在CORE试验中,MORE试验中接受安慰剂治疗的女性继续服用安慰剂(n = 1286),而之前服用雷洛昔芬(60或120毫克/天)的女性改为每日服用60毫克雷洛昔芬(n = 2725)。作为次要终点,在4011名绝经后女性中,将新的非椎体骨折作为8年时首次发生事件的时间进行分析。一项子研究评估了7年时的腰椎和股骨颈骨密度,主要分析基于386名女性(127名安慰剂组,259名雷洛昔芬组),这些女性从MORE试验的第四年起未服用其他骨活性药物,且在CORE试验中对研究药物的依从性≥80%。
安慰剂组(22.9%)和雷洛昔芬组(22.8%)至少发生一次新的非椎体骨折的风险相似(风险比[HR],1.00;经邦费罗尼校正的CI,0.82,1.21)。
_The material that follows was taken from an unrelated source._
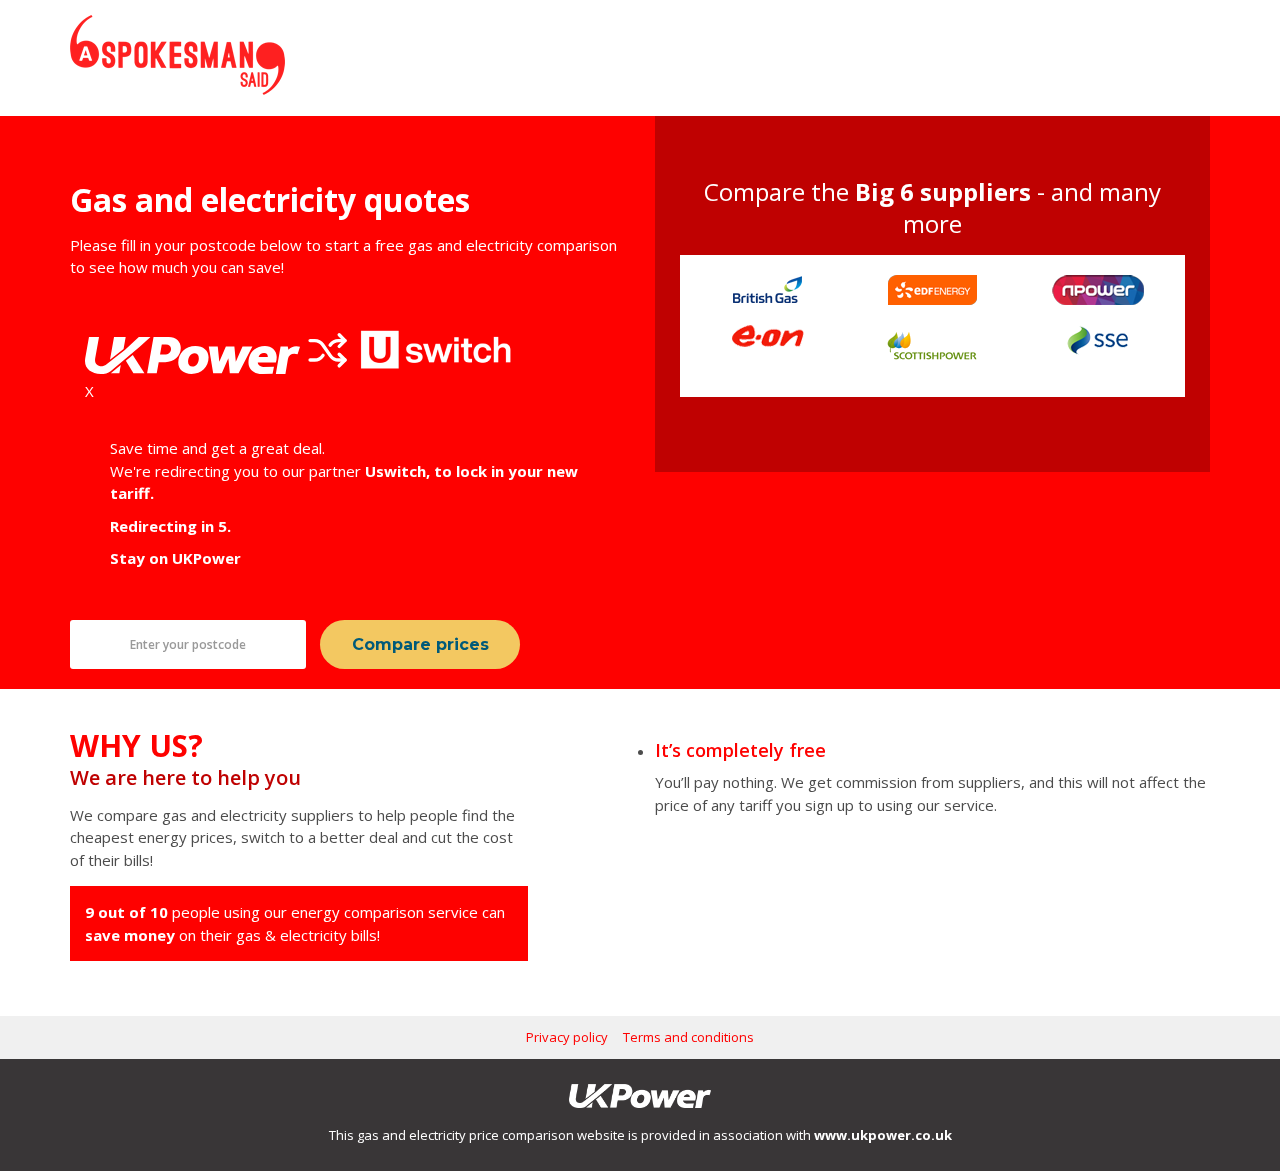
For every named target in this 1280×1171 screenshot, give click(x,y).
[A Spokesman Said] (177, 89)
两组在六个主要部位(锁骨、肱骨、腕部、骨盆、髋部、小腿)至少发生一次新的非椎体骨折的发生率均为17.5%。考虑到多次事件的事后泊松分析显示,对非椎体骨折风险没有总体影响,而在患有椎体骨折的女性中,六个主要非椎体部位的风险降低(HR,0.78;95%CI,0.63,0.96)。在MORE试验随机分组7年后,雷洛昔芬组与安慰剂组相比,腰椎和股骨颈骨密度的平均差异分别为1.7%(p = 0.30)和[2.4%(p = 0.045)]。与MORE试验基线相比,7年后,雷洛昔芬治疗显著增加了腰椎骨密度(较基线增加4.3%,较安慰剂组增加2.2%)和股骨颈骨密度(较基线增加1.9%,较安慰剂组增加3.0%)。在两个部位,雷洛昔芬在所有时间点的骨密度均较MORE试验基线显著增加。
尽管CORE试验在骨折风险评估方面存在局限性,但雷洛昔芬治疗8年后对非椎体骨折风险没有影响。雷洛昔芬治疗7年后骨密度增加得以维持。